Have you ever watched a football game and heard the announcers talk about how the teams “watch film” on each other? Or maybe you’ve heard about Olympians or other professional, high-level athletes who study video of themselves so that they can see what they are doing right and wrong and that way, they can adjust their training accordingly.
Our broker shows cutting horses competitively. To get better, he watches video of each time he shows so he can see his strengths and weaknesses. But even if it was a good run with a good score, he’s always analyzing ways that he could improve. It must work…he’s been a multiple champion.
While we as agents don’t have any literal “video” we could watch of ourselves during our transactions…it’d be wise to take a similar approach. Wouldn’t we be smart, if after each transaction, we stepped back and asked ourselves (and possibly even our clients!), “What went right? What could have gone better?

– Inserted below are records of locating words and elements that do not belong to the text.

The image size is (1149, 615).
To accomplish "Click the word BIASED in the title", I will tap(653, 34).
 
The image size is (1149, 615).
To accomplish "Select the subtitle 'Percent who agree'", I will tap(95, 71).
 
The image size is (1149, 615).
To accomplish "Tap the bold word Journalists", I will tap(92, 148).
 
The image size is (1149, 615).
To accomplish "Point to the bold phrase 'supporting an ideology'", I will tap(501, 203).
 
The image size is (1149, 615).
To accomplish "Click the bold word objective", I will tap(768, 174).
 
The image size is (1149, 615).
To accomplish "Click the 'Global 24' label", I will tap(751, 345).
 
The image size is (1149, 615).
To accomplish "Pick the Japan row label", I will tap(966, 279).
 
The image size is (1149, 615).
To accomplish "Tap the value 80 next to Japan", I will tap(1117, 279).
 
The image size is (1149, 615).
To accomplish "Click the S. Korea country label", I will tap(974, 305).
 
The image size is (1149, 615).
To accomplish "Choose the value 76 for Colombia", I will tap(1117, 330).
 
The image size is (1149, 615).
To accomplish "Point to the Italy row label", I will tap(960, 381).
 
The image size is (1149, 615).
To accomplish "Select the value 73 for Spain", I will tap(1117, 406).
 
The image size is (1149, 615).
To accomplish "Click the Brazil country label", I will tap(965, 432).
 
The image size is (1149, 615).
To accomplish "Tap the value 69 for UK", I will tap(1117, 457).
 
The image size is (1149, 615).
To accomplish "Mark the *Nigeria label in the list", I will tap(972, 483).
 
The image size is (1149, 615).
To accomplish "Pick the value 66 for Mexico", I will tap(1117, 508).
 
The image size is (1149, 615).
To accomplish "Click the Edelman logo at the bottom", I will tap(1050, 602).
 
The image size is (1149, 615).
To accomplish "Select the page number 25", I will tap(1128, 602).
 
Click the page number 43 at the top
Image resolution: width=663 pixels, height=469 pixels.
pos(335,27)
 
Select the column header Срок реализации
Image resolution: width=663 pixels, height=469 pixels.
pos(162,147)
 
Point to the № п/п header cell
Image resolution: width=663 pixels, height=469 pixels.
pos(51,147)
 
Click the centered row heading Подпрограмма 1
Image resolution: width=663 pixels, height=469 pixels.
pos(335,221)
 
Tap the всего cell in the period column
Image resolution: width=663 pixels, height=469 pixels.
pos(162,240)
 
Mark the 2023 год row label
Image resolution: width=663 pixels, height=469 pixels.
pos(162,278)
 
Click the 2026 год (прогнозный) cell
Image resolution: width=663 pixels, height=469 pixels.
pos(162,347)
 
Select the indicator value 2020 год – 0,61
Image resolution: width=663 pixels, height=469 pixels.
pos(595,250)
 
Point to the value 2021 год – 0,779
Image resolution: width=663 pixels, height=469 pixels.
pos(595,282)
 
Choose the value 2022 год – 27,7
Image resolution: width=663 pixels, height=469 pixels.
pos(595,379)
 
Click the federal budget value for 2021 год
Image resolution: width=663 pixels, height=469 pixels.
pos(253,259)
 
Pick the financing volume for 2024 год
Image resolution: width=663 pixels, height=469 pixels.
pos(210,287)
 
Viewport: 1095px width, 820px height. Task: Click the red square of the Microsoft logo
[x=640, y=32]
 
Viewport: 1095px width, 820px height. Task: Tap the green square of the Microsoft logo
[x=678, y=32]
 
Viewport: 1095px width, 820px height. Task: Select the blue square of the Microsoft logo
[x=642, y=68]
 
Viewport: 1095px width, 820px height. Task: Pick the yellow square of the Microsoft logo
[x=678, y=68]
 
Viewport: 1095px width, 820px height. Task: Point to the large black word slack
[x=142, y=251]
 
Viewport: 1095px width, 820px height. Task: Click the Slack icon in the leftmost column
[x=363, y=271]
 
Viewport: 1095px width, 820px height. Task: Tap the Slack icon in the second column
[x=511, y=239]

What could I, as an agent, do differently next time to create a smoother experience for my clients?”
Perfect Practice Makes Perfect
If we can see we are having the same “hiccups” in our transactions, we can work to improve.
For instance, an agent who always seems to end up with clients whose financing falls apart at the last minute might become more assertive that they get prequalified from a reputable lender, such as Ready partner lender, Prime Lending (a PlainsCapital company. You know, the folks with the buffalo?).
Another example might be an agent whose clients always freak out about the results of a home inspection. Why do all the clients have the same overreaction to an ordinary part of the process? Could it be that the agent is over-promising on what can happen after an inspection? Is the agent saying, “Oh, don’t worry about that…we’ll just get the seller to fix it or get them to knock it off the price,” when in fact, the seller is under no obligation to do so.
Finally, what about an agent who shows each client dozens and dozens of homes without ever writing any offers? Perhaps that agent should learn how to “Overcome Objections to Writing Offers.”
Stepping back and analyzing your own transactions (or with the help of your broker) as if you were in training to become a world-class athlete can help you become a world-class agent. And all your future clients will thank you. (And send you more referrals!)